*** Opening ENTRIES SHOWN ***

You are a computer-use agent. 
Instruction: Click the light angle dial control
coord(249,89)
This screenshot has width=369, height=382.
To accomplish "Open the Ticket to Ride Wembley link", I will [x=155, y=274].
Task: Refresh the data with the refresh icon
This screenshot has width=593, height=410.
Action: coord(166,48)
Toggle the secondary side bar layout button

*** Closing ENTRIES SHOWN ***

[PROBLEM DESCRIPTION] Give back the data exactly, with no line dropped.

[WRITTEN ANSWER]
You are a computer-use agent. 
Instruction: Click the light angle dial control
coord(249,89)
This screenshot has width=369, height=382.
To accomplish "Open the Ticket to Ride Wembley link", I will [x=155, y=274].
Task: Refresh the data with the refresh icon
This screenshot has width=593, height=410.
Action: coord(166,48)
Toggle the secondary side bar layout button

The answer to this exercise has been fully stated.